__YOUR TASK__. For the records below, print the lines from the line with "More payment options (63, 892)" through the line with "Find Out More (45, 1227)" exactly as written; include both end lines and exclude the rest.
────────────────
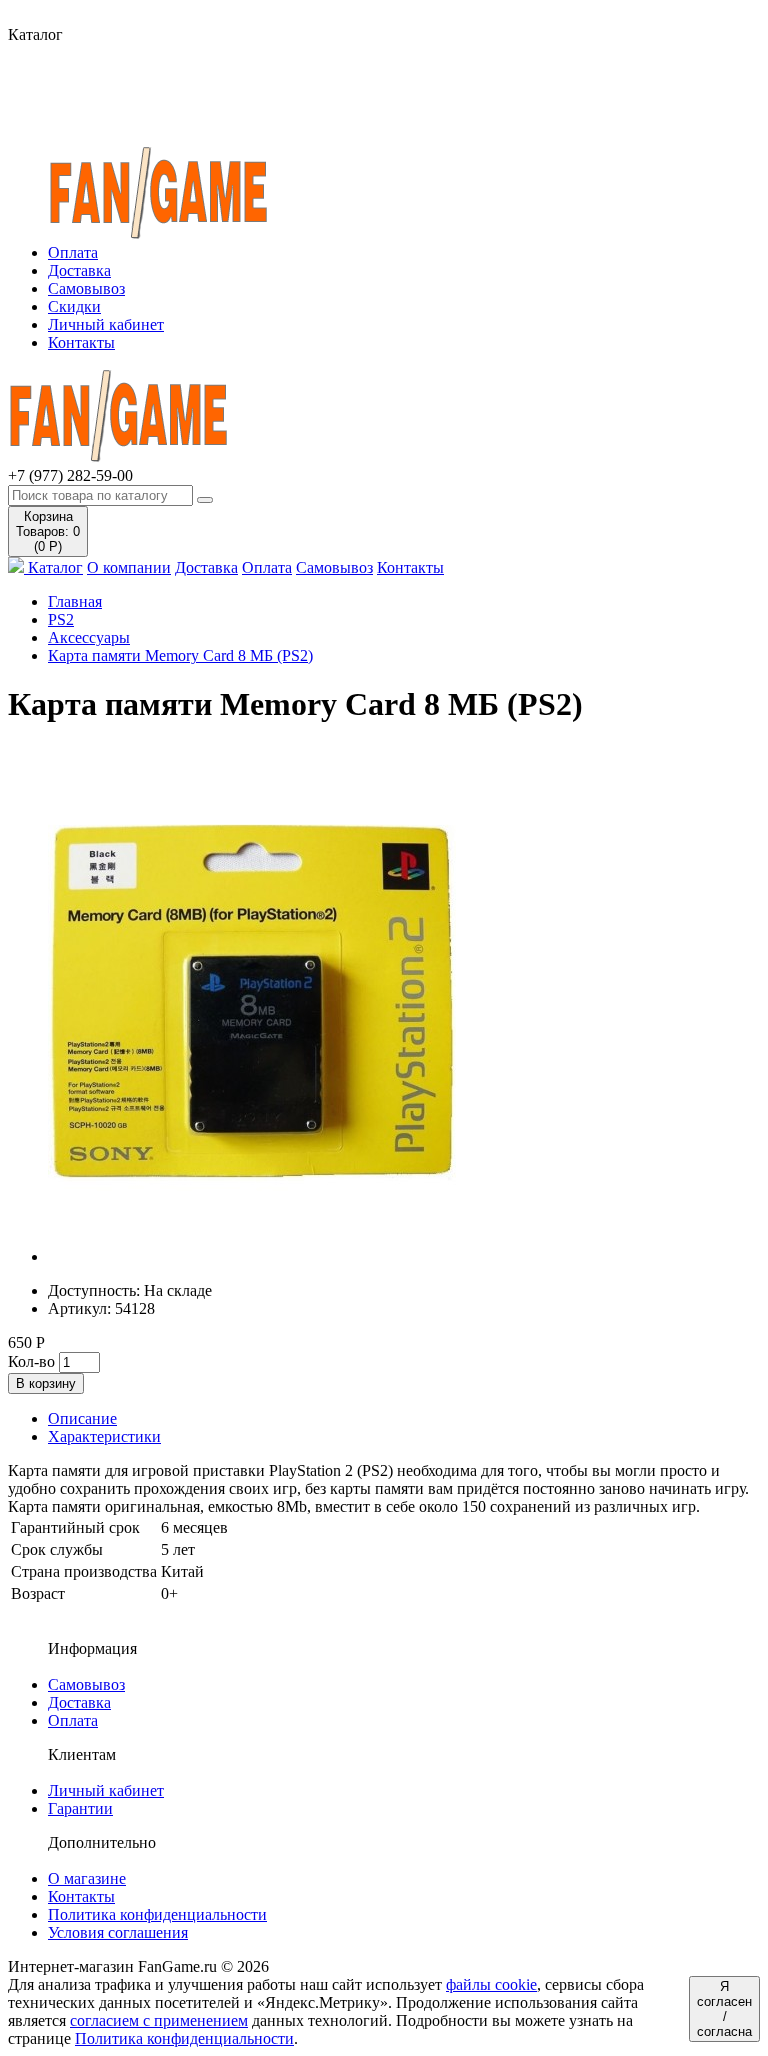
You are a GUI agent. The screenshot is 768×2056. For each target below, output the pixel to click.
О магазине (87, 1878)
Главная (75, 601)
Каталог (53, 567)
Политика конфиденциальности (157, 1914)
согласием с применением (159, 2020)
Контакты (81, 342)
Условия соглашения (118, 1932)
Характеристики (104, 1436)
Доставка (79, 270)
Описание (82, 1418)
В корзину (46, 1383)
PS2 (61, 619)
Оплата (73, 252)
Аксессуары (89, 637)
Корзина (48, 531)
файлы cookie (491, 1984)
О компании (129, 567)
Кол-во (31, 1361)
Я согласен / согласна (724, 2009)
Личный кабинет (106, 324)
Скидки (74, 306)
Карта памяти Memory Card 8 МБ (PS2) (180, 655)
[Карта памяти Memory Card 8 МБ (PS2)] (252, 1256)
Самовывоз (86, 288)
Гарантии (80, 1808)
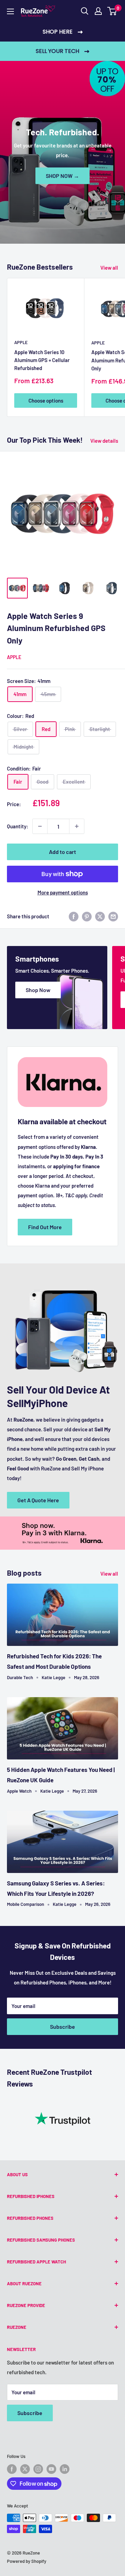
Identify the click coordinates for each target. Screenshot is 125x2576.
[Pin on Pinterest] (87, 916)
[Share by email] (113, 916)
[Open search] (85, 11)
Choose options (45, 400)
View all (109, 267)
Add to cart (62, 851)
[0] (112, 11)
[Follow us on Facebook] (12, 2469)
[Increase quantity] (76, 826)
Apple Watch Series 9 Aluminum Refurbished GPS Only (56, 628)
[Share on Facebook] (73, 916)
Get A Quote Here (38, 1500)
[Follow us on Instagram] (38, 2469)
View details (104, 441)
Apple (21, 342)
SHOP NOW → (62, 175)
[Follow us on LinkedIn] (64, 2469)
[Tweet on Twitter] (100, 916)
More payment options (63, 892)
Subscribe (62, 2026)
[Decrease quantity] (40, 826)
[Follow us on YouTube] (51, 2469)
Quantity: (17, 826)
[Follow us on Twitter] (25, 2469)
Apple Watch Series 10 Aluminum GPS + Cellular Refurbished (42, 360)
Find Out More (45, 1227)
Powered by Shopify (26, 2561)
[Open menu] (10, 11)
────────────────
__SOLUTION FOR THIS TASK__.
More payment options (63, 892)
Subscribe (62, 2026)
[Decrease quantity] (40, 826)
[Follow us on YouTube] (51, 2469)
Quantity: (17, 826)
[Follow us on Twitter] (25, 2469)
Apple Watch Series 10 Aluminum GPS + Cellular Refurbished (42, 360)
Find Out More (45, 1227)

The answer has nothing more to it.